As the tide receded, a thin coat of water created a mirrored surface over the sand.  Breaks in the reflection
reveal gifts deposited on the shore by the movement of the sea. 
While you can easily identify some items in this photograph, zoom in even closer to see how the action
of the wind, the waves and the sand break plastic into smaller and smaller pieces over time.

At low tide, the remnant of an ancient lava flow emerges from beneath the water.  The rocks are a haven
for birds, barnacles and other things that get caught up among them.

Fish net.  The evils of plastic fishing nets are well-documented.  The accumulation of creatures and other plastic, rubber
and metal items in a glob of old net is like a snowball rolling down a snowy hill.  It just keeps getting bigger.

This is a plastic water bottle.  How many years has it traveled?  How far did it go?  Where did all the missing pieces end up?
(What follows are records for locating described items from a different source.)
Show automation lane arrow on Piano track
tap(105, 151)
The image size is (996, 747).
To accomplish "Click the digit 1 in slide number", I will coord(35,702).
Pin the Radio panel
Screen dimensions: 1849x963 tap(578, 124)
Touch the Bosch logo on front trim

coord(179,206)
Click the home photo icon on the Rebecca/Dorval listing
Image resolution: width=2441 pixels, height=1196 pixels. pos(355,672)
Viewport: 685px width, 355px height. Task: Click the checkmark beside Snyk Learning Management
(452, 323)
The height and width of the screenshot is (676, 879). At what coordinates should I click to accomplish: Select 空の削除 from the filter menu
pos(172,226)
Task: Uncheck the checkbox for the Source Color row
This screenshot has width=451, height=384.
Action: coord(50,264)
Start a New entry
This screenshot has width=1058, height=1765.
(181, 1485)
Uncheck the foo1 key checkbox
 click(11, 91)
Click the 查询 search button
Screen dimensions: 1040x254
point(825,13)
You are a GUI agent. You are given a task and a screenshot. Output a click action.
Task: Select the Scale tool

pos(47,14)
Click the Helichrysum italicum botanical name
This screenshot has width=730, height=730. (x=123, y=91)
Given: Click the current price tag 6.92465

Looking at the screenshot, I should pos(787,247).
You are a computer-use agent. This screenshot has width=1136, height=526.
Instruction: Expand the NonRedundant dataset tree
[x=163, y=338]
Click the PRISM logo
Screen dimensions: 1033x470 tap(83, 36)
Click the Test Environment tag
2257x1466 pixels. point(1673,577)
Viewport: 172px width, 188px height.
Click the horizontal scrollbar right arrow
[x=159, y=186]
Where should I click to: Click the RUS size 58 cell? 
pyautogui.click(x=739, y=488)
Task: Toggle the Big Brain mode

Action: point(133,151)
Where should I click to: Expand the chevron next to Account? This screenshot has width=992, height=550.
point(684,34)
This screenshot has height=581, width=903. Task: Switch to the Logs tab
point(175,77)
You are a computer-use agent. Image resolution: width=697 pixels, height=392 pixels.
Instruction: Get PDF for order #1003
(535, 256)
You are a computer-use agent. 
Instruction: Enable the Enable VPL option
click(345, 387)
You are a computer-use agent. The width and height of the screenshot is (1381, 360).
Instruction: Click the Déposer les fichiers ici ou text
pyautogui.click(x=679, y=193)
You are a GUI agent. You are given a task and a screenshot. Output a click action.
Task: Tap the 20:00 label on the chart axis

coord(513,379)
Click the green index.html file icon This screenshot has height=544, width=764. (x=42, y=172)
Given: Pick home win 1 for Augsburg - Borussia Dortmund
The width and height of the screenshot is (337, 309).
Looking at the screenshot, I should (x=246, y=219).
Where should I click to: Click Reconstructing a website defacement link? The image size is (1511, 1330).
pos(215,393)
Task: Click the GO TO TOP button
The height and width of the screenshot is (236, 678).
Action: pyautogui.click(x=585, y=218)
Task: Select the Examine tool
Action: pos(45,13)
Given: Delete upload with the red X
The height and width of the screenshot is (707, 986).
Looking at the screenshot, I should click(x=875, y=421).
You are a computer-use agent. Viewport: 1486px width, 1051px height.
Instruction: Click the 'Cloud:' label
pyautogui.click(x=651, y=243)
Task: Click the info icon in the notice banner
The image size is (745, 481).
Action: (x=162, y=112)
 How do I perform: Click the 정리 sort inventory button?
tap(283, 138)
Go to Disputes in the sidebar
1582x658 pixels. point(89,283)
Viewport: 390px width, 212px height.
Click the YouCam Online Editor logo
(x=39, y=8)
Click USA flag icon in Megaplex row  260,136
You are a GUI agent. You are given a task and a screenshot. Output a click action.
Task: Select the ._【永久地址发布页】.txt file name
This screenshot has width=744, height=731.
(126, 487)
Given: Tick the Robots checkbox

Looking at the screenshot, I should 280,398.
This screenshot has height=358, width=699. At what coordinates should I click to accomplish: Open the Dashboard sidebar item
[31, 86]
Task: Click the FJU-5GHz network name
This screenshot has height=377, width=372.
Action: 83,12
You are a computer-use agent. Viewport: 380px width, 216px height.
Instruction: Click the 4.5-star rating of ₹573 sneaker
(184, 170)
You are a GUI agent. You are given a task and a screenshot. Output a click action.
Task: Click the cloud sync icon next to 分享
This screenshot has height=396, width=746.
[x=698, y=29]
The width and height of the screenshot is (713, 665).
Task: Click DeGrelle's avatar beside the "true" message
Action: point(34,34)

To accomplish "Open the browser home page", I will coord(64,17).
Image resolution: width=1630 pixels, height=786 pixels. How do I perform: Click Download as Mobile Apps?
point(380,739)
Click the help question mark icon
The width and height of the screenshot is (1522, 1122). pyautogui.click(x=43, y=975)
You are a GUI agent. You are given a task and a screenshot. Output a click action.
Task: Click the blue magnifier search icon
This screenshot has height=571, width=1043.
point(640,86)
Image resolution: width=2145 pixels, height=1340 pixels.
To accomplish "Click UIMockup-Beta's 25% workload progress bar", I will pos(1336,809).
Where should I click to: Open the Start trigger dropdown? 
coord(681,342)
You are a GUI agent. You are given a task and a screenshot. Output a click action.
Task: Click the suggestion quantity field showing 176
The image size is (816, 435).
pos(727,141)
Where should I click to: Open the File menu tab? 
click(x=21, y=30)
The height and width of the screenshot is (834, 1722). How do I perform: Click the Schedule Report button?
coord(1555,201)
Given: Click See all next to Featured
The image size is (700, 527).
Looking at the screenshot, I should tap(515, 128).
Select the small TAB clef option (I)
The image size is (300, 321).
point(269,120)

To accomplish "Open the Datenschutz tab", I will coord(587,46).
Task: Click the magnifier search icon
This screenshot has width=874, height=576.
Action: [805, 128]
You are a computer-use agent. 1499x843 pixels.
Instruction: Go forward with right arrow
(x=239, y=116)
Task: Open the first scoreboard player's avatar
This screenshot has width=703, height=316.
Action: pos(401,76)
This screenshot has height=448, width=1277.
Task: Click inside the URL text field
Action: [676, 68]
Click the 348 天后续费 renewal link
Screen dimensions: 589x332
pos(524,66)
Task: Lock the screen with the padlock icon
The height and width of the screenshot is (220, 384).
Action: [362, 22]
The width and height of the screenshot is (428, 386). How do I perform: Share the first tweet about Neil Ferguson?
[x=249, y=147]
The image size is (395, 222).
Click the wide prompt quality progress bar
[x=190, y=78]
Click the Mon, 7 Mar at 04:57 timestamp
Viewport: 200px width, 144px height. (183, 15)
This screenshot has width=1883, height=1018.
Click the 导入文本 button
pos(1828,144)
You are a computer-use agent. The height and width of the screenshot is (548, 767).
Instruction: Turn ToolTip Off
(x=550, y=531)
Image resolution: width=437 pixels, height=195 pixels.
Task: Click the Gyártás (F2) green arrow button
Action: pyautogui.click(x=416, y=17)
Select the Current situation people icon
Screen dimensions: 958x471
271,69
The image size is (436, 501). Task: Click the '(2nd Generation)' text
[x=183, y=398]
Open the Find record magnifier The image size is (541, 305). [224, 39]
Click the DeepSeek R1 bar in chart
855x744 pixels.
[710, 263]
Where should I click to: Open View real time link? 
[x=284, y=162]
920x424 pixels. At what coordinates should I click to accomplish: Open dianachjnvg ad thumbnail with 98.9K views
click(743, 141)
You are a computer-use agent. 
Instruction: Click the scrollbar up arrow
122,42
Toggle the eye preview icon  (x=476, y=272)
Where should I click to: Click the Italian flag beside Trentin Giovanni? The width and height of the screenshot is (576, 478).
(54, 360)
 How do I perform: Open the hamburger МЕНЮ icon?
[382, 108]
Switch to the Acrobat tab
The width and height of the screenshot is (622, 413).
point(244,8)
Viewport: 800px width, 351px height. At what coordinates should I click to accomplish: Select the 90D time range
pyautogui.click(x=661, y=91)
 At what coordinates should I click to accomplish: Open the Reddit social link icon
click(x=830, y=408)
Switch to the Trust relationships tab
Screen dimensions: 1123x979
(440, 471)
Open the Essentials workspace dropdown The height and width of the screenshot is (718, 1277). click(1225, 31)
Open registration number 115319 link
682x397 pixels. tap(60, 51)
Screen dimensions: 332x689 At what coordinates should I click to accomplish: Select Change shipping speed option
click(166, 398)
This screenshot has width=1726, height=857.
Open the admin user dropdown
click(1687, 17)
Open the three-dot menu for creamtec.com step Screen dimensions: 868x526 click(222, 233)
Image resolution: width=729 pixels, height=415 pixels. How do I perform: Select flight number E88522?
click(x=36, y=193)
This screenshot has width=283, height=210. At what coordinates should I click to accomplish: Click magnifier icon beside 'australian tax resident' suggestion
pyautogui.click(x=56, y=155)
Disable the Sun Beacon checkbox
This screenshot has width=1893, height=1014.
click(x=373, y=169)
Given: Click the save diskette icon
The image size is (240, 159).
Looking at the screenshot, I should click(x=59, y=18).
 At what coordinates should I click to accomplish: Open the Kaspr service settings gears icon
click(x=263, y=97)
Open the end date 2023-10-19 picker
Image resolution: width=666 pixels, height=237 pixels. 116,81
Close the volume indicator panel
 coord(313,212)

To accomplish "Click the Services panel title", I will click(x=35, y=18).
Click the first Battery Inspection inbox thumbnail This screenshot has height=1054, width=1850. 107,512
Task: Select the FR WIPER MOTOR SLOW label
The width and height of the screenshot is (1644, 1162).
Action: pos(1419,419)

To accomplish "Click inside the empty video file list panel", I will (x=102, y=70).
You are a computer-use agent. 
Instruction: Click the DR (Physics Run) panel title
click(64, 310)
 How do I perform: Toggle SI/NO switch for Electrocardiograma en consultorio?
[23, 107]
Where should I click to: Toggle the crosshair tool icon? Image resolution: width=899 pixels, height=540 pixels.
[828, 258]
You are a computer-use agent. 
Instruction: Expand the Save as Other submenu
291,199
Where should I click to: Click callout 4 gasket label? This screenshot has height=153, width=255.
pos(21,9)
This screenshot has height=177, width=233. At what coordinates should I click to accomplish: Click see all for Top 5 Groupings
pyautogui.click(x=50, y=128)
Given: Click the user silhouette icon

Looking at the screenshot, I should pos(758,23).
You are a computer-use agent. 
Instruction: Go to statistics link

This is a gift from Mother Nature.  This is not trash on the beach.  It is a very large sponge.

Straw from a juice box or pouch drink.  Straws are everywhere.

Zoom in.  What do you see?

Look very carefully.  The trash in this photo is becoming one with the sea bed.  This is a small tidal pool.
A beautiful beach photo.  The sun set and darkness covered the beach.  Under cover of night, taking advantage of low tide, sea turtles paddled their way through the sand.  The dug their nests and laid their eggs, as they have done for thousands
of years.  This is the kind of beach photograph we admire, and the kind we hope our grandchildren and great-grandchildren will have the opportunity to take.
I invite you to post comments describing personal and social actions you take for diminishing the use of plastics in your home and community.